David fut aussi élève de Boucher sans doute parce qu’il était son cousin ; mais là les leçons du maître n’ont pas laissé de traces dans le disciple. Tout en aimant Boucher, David craignit de suivre son exemple. Telle est la funeste condition d’un excès dans les arts que la réaction qui le suit ramène de prime abord l’excès opposé. Pour les esprits sérieux, Boucher qui s’en va explique peut-être David qui vient ; l’un raidira la grandeur après que l’autre aura maniéré la grace. Boucher n’aura été qu’un peintre de fantaisie pour avoir enjolivé la nature ; David ne sera le plus souvent qu’un peintre de convention, parce qu’il cherchera la vérité dans les types d’une statuaire idéale. Ainsi tous les deux, l’un dans les vallons presque oubliés, l’autre près des fiers sommets, auront manqué le but et combattu sans triompher. La nature était là pourtant, toujours là, elle prodiguait ses merveilles sous leurs pieds, elle leur ouvrait par-delà les monts ses horizons infinis. Ô peintre menteur des bergères d’opéra, de vrais moutons paissaient sur le flanc des collines, de vrais forêts pendaient sur les vallées profondes, un pâtre appelait au son de sa trompe toutes les vaches du hameau. Jacqueline allait casser sa cruche à la fontaine, Marianne chantait à sa fenêtre, Marguerite berçait son enfant en filant à la quenouille ; vous n’avez pas su voir, et vous avez fait une nature sans parfum, sans saveur, sans vie, vous avez fait de l’ame humaine un éternel sourire sur la face de comédiennes fardées. Que n’avez-vous su deviner André Chénier ou vous rappeler Théocrite ?

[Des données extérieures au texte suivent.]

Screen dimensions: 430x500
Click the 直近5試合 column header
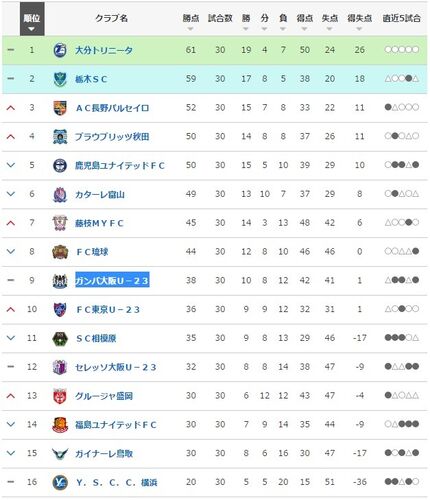[x=401, y=18]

Et pourtant les dédaigneux auront beau dire, Boucher vivra dans l’histoire de la peinture française, Il n’a point élevé son front jusqu’à cette couronne d’or que le génie a mise sur la tête de Poussin et de Lesueur, il n’a pu saisir dans sa main profane la chaîne du divin sentiment qui a inspiré tous les grands peintres, qui part en France de Poussin pour aboutir à Géricault après avoir touché le front de Lesueur et de quelques autres moins sévères ; mais, comme un autre Anacréon, Boucher s’est couronné de pampre avec ses maîtresses, et, d’une main distraite il a effeuillé cette guirlande de fleurs qui est la ceinture des Graces, cette guirlande qui était, il y a bientôt un siècle, la ceinture de la France.


A. Houssaye.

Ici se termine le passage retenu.